AUSTIN (KXAN) – State investigators knew it would likely happen. And, it did.
As of this report, the Texas Attorney General’s Office has received 451 complaints of price gouging since the governor declared 30 Texas counties disaster areas ahead of Hurricane Harvey’s landfall. The governor’s declaration activated the state’s anti-price gouging law, which makes it illegal to inflate prices for fuel, food, medicine or “any other necessity.”
As of Tuesday, the Attorney General’s Office has taken complaints related to the following businesses:
- Service Stations – 202
- Retail-Grocery & Convenience Stores – 171
- Travel-Hotels, Motels and Resorts – 20
- Retail-Home Supply and Hardware – 19
- Restaurant and Bars – 11
- Retail-Stores – 6
- Retail-Department and Discount – 4
- Other — 17
Investigators from the AG’s Civil Litigation Division are on the ground right now investigating many of those claims, the AG’s office confirms.
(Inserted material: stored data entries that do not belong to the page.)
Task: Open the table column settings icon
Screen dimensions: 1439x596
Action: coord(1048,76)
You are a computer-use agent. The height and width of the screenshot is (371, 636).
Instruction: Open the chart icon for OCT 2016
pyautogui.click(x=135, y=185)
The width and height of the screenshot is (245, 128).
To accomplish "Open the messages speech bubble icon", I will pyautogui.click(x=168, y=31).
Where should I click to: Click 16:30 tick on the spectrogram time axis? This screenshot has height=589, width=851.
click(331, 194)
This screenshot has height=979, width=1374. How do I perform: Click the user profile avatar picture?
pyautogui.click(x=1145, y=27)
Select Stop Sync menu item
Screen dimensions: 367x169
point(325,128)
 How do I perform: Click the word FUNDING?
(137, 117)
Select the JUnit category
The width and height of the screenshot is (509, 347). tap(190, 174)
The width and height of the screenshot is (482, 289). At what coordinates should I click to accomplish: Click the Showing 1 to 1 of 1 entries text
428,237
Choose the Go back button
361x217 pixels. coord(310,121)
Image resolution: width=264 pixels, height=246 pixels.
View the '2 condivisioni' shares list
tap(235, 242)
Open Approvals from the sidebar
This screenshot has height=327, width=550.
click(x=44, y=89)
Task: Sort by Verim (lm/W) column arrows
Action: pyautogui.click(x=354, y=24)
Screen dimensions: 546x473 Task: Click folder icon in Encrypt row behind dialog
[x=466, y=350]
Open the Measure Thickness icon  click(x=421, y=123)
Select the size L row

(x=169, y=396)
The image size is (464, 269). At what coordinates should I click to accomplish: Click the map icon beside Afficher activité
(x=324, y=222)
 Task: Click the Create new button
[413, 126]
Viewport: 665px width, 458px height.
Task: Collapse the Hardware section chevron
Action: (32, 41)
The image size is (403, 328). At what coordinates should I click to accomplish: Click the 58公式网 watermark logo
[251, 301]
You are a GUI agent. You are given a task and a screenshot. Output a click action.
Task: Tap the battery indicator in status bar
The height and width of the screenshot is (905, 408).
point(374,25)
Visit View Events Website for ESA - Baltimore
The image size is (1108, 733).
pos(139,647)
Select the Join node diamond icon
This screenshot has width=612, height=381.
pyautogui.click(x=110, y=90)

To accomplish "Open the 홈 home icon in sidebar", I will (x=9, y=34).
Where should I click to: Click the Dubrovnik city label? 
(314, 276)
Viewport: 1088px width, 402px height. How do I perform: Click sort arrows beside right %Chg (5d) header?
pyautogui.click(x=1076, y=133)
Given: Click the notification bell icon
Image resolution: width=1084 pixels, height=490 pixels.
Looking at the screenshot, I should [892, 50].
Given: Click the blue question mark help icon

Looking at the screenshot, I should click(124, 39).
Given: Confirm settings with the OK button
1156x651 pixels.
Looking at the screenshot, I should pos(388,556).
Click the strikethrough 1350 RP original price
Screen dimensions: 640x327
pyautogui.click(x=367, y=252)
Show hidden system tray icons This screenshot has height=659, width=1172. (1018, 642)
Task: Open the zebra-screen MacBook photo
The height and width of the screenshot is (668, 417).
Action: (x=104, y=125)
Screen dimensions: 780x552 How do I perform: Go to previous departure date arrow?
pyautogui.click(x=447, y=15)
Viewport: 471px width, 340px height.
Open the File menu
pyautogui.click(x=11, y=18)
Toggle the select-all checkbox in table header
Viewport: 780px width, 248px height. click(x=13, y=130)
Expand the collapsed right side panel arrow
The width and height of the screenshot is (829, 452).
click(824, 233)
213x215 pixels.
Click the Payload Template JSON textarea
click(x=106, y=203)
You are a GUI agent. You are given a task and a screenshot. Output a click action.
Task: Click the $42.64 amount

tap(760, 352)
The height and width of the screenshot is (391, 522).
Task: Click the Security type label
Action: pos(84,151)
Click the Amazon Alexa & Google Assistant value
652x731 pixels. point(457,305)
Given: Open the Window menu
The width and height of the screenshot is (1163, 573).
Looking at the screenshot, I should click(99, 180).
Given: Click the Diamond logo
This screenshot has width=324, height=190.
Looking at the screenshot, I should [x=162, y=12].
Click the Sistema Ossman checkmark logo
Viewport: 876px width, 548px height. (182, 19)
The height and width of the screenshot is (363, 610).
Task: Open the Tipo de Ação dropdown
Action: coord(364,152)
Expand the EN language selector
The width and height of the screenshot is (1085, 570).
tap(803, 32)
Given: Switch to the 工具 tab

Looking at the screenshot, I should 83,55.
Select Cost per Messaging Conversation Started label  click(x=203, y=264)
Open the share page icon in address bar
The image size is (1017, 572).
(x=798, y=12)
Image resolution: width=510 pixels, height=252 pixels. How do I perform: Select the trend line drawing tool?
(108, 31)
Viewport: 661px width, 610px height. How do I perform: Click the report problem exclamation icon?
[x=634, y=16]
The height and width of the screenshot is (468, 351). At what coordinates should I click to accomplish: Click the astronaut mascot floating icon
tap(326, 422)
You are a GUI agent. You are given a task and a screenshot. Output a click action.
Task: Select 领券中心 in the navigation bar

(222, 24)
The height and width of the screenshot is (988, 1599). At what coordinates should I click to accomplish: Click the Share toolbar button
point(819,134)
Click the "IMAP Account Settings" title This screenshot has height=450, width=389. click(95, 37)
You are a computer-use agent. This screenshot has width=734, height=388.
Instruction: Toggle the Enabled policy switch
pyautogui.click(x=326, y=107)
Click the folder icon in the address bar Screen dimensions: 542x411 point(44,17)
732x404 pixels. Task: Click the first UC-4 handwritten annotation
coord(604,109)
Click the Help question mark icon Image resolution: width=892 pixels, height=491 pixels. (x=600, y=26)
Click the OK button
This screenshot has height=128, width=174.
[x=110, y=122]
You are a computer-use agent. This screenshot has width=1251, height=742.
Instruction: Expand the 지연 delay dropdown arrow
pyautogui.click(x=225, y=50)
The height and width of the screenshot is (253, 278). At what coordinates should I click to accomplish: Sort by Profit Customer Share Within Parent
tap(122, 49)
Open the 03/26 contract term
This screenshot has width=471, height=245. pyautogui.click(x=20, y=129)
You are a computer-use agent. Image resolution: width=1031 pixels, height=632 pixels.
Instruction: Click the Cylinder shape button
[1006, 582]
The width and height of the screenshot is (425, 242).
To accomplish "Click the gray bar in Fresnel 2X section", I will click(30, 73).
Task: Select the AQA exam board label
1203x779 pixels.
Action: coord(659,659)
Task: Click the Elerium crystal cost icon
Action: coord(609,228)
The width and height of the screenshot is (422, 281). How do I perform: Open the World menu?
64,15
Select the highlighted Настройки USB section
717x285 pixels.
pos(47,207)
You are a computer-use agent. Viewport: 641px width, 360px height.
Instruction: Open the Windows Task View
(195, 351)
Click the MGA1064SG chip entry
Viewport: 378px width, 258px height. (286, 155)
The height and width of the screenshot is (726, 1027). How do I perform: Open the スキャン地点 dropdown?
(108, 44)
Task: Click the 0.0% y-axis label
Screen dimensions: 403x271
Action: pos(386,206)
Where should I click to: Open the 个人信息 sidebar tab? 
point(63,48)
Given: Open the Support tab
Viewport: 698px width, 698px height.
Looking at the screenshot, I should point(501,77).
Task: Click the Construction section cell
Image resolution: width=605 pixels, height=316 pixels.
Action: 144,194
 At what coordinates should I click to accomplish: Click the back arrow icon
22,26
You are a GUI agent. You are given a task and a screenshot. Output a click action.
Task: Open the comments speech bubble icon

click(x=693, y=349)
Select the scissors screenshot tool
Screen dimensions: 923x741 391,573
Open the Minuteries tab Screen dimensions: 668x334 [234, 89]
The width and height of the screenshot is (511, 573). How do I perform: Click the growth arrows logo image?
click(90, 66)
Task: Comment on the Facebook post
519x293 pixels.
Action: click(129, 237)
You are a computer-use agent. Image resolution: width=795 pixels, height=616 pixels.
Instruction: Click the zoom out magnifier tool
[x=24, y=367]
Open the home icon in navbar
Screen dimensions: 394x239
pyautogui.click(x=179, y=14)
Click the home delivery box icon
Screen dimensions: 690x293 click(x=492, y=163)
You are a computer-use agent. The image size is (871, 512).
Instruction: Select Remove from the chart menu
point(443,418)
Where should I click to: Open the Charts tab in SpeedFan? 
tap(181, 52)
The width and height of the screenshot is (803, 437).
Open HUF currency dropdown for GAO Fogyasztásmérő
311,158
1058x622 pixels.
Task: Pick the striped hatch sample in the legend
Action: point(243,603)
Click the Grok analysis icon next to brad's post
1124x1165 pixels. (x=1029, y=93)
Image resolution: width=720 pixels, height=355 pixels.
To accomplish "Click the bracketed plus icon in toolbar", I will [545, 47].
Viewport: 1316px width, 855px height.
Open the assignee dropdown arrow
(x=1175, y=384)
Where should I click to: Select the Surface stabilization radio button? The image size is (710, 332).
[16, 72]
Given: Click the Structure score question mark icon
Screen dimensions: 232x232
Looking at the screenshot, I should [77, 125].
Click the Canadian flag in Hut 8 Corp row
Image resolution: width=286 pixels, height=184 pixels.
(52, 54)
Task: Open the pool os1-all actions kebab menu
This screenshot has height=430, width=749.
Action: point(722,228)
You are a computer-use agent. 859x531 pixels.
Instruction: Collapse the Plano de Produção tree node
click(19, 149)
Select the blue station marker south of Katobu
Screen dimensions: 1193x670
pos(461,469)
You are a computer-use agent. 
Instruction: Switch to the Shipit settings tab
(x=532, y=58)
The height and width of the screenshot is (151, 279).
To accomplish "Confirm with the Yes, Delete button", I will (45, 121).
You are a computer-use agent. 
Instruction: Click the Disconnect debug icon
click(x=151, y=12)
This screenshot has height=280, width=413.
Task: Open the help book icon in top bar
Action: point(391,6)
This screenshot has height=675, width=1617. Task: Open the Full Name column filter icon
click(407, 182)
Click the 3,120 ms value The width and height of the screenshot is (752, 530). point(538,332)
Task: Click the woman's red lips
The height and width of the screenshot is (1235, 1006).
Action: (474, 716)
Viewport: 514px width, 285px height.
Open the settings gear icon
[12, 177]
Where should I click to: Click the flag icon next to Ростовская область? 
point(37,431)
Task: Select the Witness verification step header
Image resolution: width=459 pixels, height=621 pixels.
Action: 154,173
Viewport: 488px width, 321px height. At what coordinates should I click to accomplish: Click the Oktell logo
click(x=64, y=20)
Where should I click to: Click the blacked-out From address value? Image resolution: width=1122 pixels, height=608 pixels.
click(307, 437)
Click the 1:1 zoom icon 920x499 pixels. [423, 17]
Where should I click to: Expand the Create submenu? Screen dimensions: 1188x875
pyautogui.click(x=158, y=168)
But floodwaters and storm damage has prevented investigators from reaching some of the businesses.
The AG’s office is delivering Civil Investigative Demand letters to the businesses they can reach in person. Those letters are essentially subpoenas for records. The records could become evidence if the AG’s office decides to prosecute a confirmed price gouging case in civil court.
Multiple cases of price gouging have already been confirmed at one Corpus Christi-area hotel, according to the attorney general. The Best Western Plus – Tropic Inn received a call from the AG’s office late Sunday evening after KXAN delivered the AG’s office a copy of a $321.89 hotel receipt.
The receipt came from a KXAN crew who booked a room at the hotel during the hurricane. An internet search showed the room’s normal rates were between $120 and $149. That rate turned out to be $289 when our crew checked in to the hotel.
After a phone call from the AG’s office, the hotel told agents they’d refund each guest the amounts paid above the average room rates, according to Deputy Attorney General of Civil Litigation, Jim Davis.
Davis’ unit also found 39 other price gouging incidents at this same hotel, Davis confirmed during a Monday morning interview with KXAN. Davis’ unit hand-delivered a CID letter to the hotel Tuesday. The AG’s office is currently investigation whether additional price gouging incidents happened there.
“We have received hundreds of complaints total so far on issues like water, food and lodging like this — we expect there will be more coming in, as well,” Davis said. “We’re working hard to get quick closure and get the message out that: don’t break this law because we will find you and we’ll do our best to stop it.”
The AG’s office was able to act so quickly on the hotel complaint because of the copy of the receipt, AG Ken Paxton said. The fastest way for resolution is for investigators to have the proof of purchase or documented pricing. It’s as easy as using a cell phone to snap a picture.
The Attorney General’s office expects a new rush of complaints to roll in as people are able to focus more on recovery efforts. The new wave of complaints is likely to deal with bogus GoFundMe solicitations, roofing and home repair charges, according to the AG’s Office.